Contribuer à la recherche sur l'écosystème dans son ensemble pour lutter contre l'effet de serre.
Financé par la marque Peugeot, le projet d’un puits de carbone forestier est réalisé en partenariat avec l’Office national des forêts (ONF) et l’ONG franco-brésilienne Pro-natura. Les premiers bilans carbone effectués montrent que le gain carbone depuis 1999 est d’environ 55 000 téqCO2 (« tonnes équivalent CO2 »).

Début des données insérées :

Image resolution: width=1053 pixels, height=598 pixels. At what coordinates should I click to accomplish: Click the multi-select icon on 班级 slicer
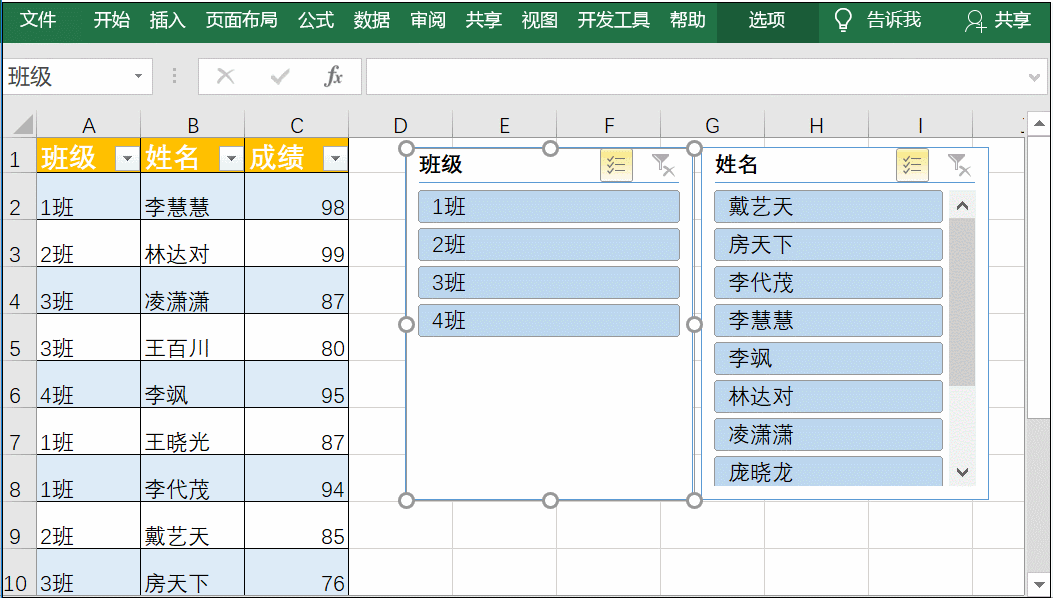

Progressivement, l’impact des plantations va devenir prédominant. Le gain moyen en carbone sur toute la durée du projet (40 ans) est estimé à 1 200 000 téqCO2. Aujourd’hui, la surface reboisée atteint 2 000 ha. Plus de deux millions d’arbres ont été réintroduits et les premières plantations culminent à près de 10 mètres, les dernières atteignant déjà 2 mètres : la jeune forêt est maintenant définitivement installée.
Comprendre
Perspectives
Depuis 2005, fin des travaux de plantation, la valorisation scientifique du projet repose sur quelques idées fortes : -devenir un laboratoire permettant de préciser les relations entre reboisement, fixation du carbone atmosphérique et régulation des climats ; -constituer une référence en matière de méthodes de suivi carbone sur des projets de plantations forestières ; -faire du site un modèle d’aménagement durable en intégrant les grandes activités traditionnelles de la région : élevage et gestion forestière (reboisement et aménagement de forêt naturelle).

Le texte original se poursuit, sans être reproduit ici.